Absolute quantitation of peptides/proteins in dilute calibration solutions used in various diagnostic settings is a major challenge. Here we report the absolute quantitation of peptides by non-species-specific isotope dilution liquid chromatography-inductively coupled plasma mass spectrometry (ID LC-ICPMS) based on stoichiometric Eu tagging. The method was validated by species-specific isotope dilution gas chromatography/mass spectrometry (GC/MS) analysis of constituent amino acids of the target peptide. Quantitative labeling of bradykinin peptide was accomplished with a commercially available 2',2″-(10-(2-((2,5-dioxopyrrolidin-1-yl)oxy)-2-oxoethyl)-1,4,7,10-tetraazacyclododecane-1,4,7-triyl) triacetic acid (DOTA-NHS-ester) and subsequently tagged with Eu.
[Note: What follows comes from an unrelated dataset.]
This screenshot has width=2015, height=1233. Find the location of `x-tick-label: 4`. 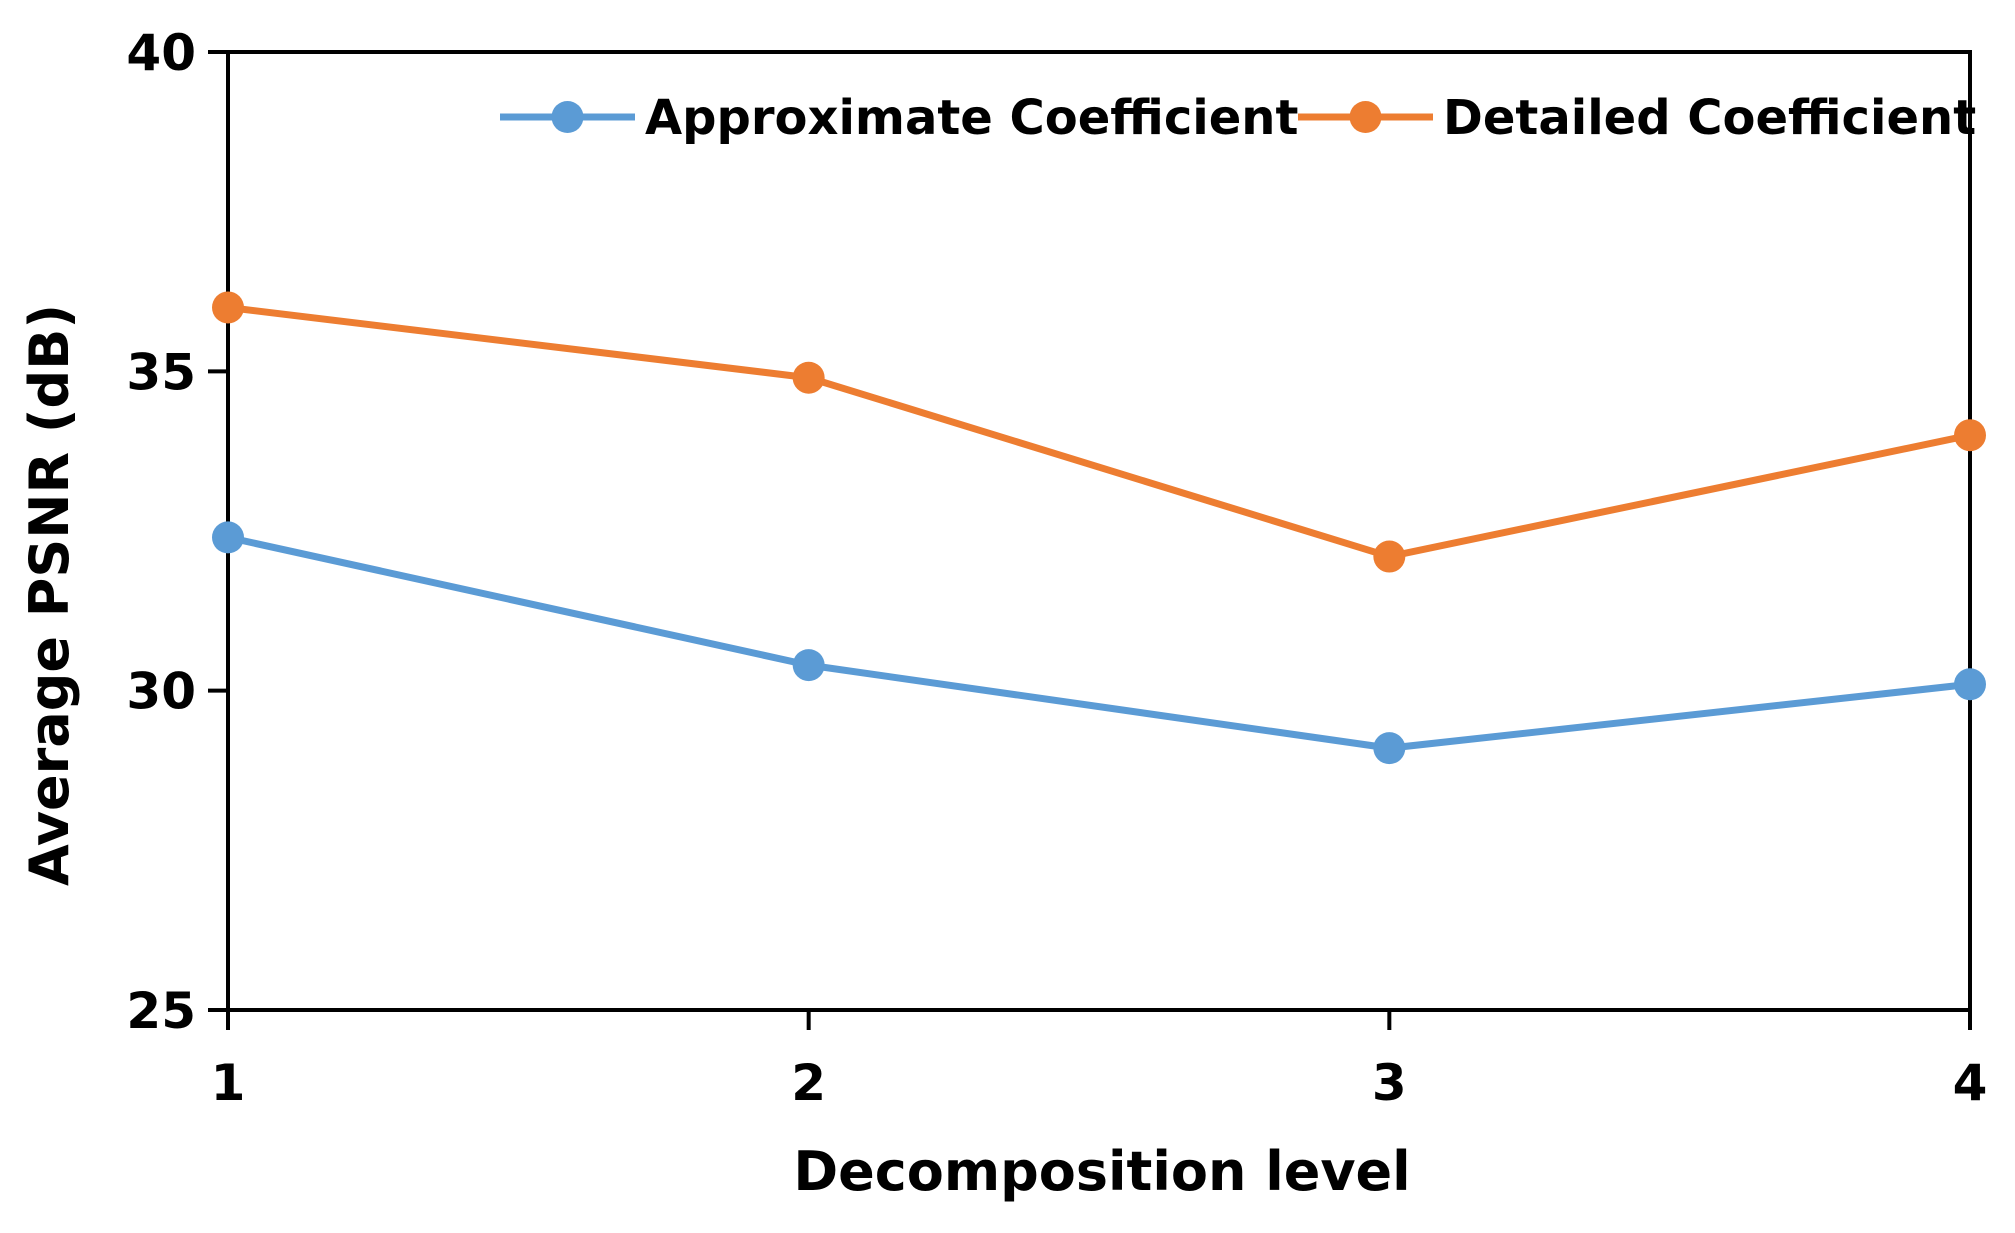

A (151)Eu-enriched spike was used for the non-species-specific ID LC-ICPMS determination of bradykinin. The non-species-specific ID LC-ICPMS method was cross-validated by a species-specific ID GC/MS approach, which is based on the determination of phenylalanine in bradykinin to derive the concentration of the peptide in the sample. The hydrolysis of the peptide into amino acids was achieved by microwave digestion with 4 M methanesulfonic acid, and derivatization of phenylalanine with methyl chloroformate (MCF) was performed prior to its detection by GC/MS based on a (13)C-enriched phenylalanine spike. The accuracy of the method was confirmed at various concentration levels with a typical precision of better than 5% relative standard deviation (RSD) at 20 pmol for non-species-specific ID LC-ICPMS and 500 pmol for species-specific ID GC/MS. A detection limit (3 SD) of 7.2 fmol estimated for ID LC-ICPMS with a 10 μL injection volume from three procedure blanks was obtained for bradykinin, confirming the suitability of the method for the direct determination of peptides at trace levels. To the best of our knowledge, the proposed method is the first ICPMS peptide quantification strategy which employs an independent validation strategy using species-specific ID GC/MS for amino acid quantitation.